◆ WHAT YOU NEED TO DO
Retype the full set of records. Keep every character identical.

◆ DATASET RECORDS
___

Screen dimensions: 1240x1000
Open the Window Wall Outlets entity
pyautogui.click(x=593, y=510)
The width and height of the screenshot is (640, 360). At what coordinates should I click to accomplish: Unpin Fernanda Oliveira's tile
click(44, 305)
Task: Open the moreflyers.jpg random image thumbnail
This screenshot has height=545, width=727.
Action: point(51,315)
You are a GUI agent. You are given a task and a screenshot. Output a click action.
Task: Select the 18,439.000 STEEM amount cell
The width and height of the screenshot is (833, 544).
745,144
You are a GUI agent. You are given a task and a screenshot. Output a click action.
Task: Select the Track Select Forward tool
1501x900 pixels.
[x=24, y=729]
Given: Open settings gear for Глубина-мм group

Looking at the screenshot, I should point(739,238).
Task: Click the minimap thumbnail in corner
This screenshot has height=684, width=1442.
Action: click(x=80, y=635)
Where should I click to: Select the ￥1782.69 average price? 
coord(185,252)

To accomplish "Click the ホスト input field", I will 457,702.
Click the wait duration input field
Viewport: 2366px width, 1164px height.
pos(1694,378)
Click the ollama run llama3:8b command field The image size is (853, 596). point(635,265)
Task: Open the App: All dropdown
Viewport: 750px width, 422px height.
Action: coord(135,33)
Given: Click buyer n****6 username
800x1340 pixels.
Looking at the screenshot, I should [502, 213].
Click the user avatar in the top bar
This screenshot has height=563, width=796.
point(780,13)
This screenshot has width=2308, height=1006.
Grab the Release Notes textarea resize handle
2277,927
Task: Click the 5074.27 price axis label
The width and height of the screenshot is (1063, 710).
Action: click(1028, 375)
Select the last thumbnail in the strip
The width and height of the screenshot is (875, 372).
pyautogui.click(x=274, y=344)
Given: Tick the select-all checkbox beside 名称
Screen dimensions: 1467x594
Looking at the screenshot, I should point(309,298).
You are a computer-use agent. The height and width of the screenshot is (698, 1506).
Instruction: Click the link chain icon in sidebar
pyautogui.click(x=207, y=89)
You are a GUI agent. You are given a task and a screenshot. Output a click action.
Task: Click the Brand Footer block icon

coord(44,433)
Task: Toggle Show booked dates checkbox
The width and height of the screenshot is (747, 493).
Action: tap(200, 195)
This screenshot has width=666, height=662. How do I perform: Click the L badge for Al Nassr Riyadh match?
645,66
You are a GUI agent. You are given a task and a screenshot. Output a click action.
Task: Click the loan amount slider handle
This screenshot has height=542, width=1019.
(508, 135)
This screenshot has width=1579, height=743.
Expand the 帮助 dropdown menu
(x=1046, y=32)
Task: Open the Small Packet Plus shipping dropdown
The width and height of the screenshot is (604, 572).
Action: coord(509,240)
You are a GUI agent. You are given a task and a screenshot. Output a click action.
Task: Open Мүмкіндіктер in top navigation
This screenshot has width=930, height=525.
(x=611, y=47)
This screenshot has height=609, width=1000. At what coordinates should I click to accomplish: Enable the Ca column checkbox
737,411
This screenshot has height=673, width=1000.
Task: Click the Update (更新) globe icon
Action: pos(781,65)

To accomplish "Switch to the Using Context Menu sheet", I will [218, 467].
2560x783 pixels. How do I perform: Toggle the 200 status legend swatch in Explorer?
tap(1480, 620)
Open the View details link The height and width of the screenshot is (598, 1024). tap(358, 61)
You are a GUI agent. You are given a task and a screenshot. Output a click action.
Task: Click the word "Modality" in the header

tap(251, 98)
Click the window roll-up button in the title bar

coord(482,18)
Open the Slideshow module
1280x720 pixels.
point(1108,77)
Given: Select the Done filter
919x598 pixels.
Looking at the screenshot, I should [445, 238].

___

◆ REPLY TO THE EXERCISE
Screen dimensions: 1240x1000
Open the Window Wall Outlets entity
pyautogui.click(x=593, y=510)
The width and height of the screenshot is (640, 360). At what coordinates should I click to accomplish: Unpin Fernanda Oliveira's tile
click(44, 305)
Task: Open the moreflyers.jpg random image thumbnail
This screenshot has height=545, width=727.
Action: point(51,315)
You are a GUI agent. You are given a task and a screenshot. Output a click action.
Task: Select the 18,439.000 STEEM amount cell
The width and height of the screenshot is (833, 544).
745,144
You are a GUI agent. You are given a task and a screenshot. Output a click action.
Task: Select the Track Select Forward tool
1501x900 pixels.
[x=24, y=729]
Given: Open settings gear for Глубина-мм group

Looking at the screenshot, I should point(739,238).
Task: Click the minimap thumbnail in corner
This screenshot has height=684, width=1442.
Action: click(x=80, y=635)
Where should I click to: Select the ￥1782.69 average price? 
coord(185,252)

To accomplish "Click the ホスト input field", I will 457,702.
Click the wait duration input field
Viewport: 2366px width, 1164px height.
pos(1694,378)
Click the ollama run llama3:8b command field The image size is (853, 596). point(635,265)
Task: Open the App: All dropdown
Viewport: 750px width, 422px height.
Action: coord(135,33)
Given: Click buyer n****6 username
800x1340 pixels.
Looking at the screenshot, I should [502, 213].
Click the user avatar in the top bar
This screenshot has height=563, width=796.
point(780,13)
This screenshot has width=2308, height=1006.
Grab the Release Notes textarea resize handle
2277,927
Task: Click the 5074.27 price axis label
The width and height of the screenshot is (1063, 710).
Action: click(1028, 375)
Select the last thumbnail in the strip
The width and height of the screenshot is (875, 372).
pyautogui.click(x=274, y=344)
Given: Tick the select-all checkbox beside 名称
Screen dimensions: 1467x594
Looking at the screenshot, I should point(309,298).
You are a computer-use agent. The height and width of the screenshot is (698, 1506).
Instruction: Click the link chain icon in sidebar
pyautogui.click(x=207, y=89)
You are a GUI agent. You are given a task and a screenshot. Output a click action.
Task: Click the Brand Footer block icon

coord(44,433)
Task: Toggle Show booked dates checkbox
The width and height of the screenshot is (747, 493).
Action: tap(200, 195)
This screenshot has width=666, height=662. How do I perform: Click the L badge for Al Nassr Riyadh match?
645,66
You are a GUI agent. You are given a task and a screenshot. Output a click action.
Task: Click the loan amount slider handle
This screenshot has height=542, width=1019.
(508, 135)
This screenshot has width=1579, height=743.
Expand the 帮助 dropdown menu
(x=1046, y=32)
Task: Open the Small Packet Plus shipping dropdown
The width and height of the screenshot is (604, 572).
Action: coord(509,240)
You are a GUI agent. You are given a task and a screenshot. Output a click action.
Task: Open Мүмкіндіктер in top navigation
This screenshot has width=930, height=525.
(x=611, y=47)
This screenshot has height=609, width=1000. At what coordinates should I click to accomplish: Enable the Ca column checkbox
737,411
This screenshot has height=673, width=1000.
Task: Click the Update (更新) globe icon
Action: pos(781,65)

To accomplish "Switch to the Using Context Menu sheet", I will [218, 467].
2560x783 pixels. How do I perform: Toggle the 200 status legend swatch in Explorer?
tap(1480, 620)
Open the View details link The height and width of the screenshot is (598, 1024). tap(358, 61)
You are a GUI agent. You are given a task and a screenshot. Output a click action.
Task: Click the word "Modality" in the header

tap(251, 98)
Click the window roll-up button in the title bar

coord(482,18)
Open the Slideshow module
1280x720 pixels.
point(1108,77)
Given: Select the Done filter
919x598 pixels.
Looking at the screenshot, I should [445, 238].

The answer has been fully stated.